Price declines likely would be tied to another contraction in the economy — a double-dip recession — but Hoyt noted the economy and consumer spending are growing — albeit slowly — and employment gains are expected soon. Retail stocks recently hit highs not seen since 2007 as investors bet that stronger-than-hoped-for February comparable-store sales signaled a spending thaw.
“If the economy were to double dip, I’d be panicked about deflation,” Hoyt said. “As long as the recovery proceeds as anticipated, while [deflation] may be the larger risk, I don’t think it’s a severe one. I don’t think the risks of a double dip are so high.”
That’s a good thing. Deflationary spirals sap the strength from an economy and can be self-sustaining, as Japan illustrated with its “Lost Decade.” Also, central bankers don’t have a clear tool to fight falling prices. “It’s a problem that policy makers really don’t know how to fix,” Hoyt said.
Inflation, at least, is a threat the Fed knows how to fight.
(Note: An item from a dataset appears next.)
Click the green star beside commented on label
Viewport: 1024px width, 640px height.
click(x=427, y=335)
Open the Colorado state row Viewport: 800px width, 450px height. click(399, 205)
As prices creep up, the Fed, led by chairman Ben Bernanke, is expected to ratchet up interest rates, which will slow economic growth and counter inflation.
“Inflation is at least a year away,” said Phillip Swagel, former assistant secretary for economic policy at the Treasury Department and a visiting professor of finance at Georgetown University.
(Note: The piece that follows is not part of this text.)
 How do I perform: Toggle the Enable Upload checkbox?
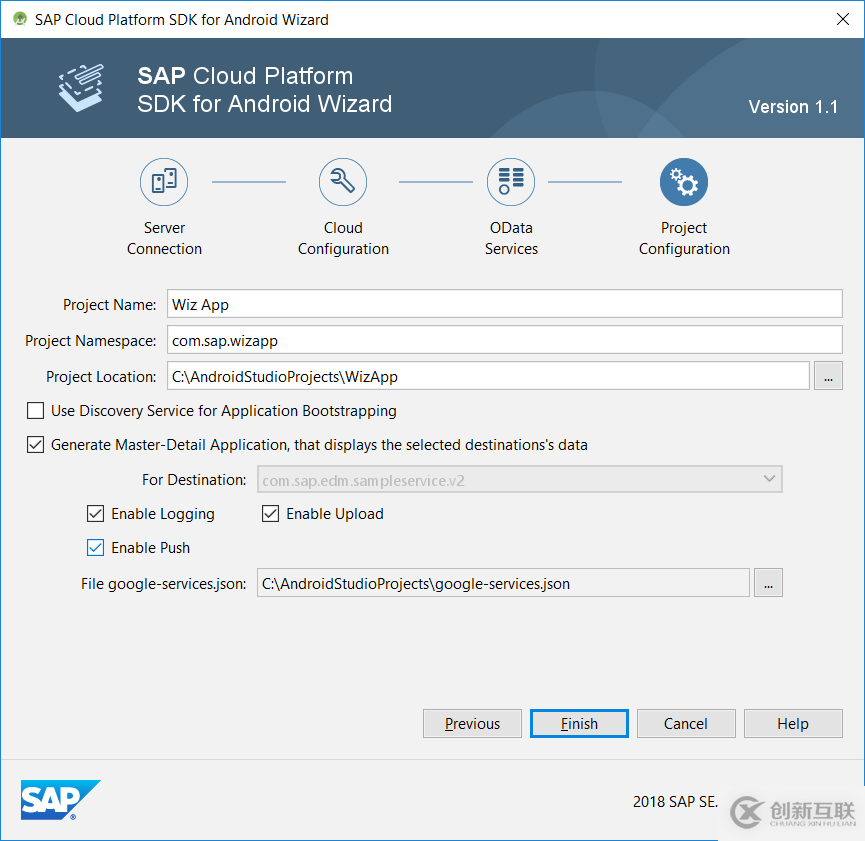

Swagel, who advised Treasury Secretary Henry Paulson Jr. as the Bush administration scrambled to shore up banks during the financial crisis, said overall prices for consumers could rise 3 to 5 percent — more than the U.S. is used to, but manageable.
When it comes to raising prices, luxury stores might find they have more traction.
“It’s really the higher end where you’re going to have more inflation,” Swagel said, noting less expensive apparel would continue to benefit from productivity gains in sourcing. “As parts of China and other emerging markets get richer, there’s naturally going to be more demand of high-end apparel, and that should lead to upward pricing pressure.”
No matter how much retailers would like to perk up their profits by charging more, prices will be set by how much apparel is produced, how efficiently it can be made and what consumers are willing to pay for it.
“We’ve had a very bad two years of demand and a lot of factories contracted,” said Bruce Rockowitz, president of Hong Kong sourcing giant Li & Fung Ltd. “They’ve released a lot of workers and they’re struggling to get the workers back. Wages are definitely going up for factory workers. There’s been a contraction of supply and there was a contraction of demand, but demand is starting to improve.”
Raw materials are also becoming more expensive. Cotton prices in February were up 47.6 percent from a year earlier and the price of crude oil had nearly doubled. Polyester and synthetic fibers, however, saw modest declines.
Rockowitz also questioned the notion that goods could continue to be made for less by opening up new sourcing markets.
“In the long term, there’s no real new countries of production coming online,” he said. “We don’t have another China.”
Of course, producers up and down the supply chain make an effort to tout the pricing pressures they’re feeling in hopes that will make it easier for them to charge their own customers more. But there is a growing realization all the way up to the retailer that prices can’t fall forever.
“I think you’ll see some increase in regular-price business,” said Arnold Aronson, managing director of retail strategies at Kurt Salmon Associates and former ceo at Saks. “Companies are buying less inventory. They’re creating some scarcity and demand for product when it’s on the shelves.”
Higher prices also could lead to a stronger merchandise assortment.
“It certainly gives people a little bit of a cushion and there can be more money put into R&D,” Aronson said. “There can be more innovation and fabrication and maybe some intelligent risk taking so the sameness can be interrupted by some newness.”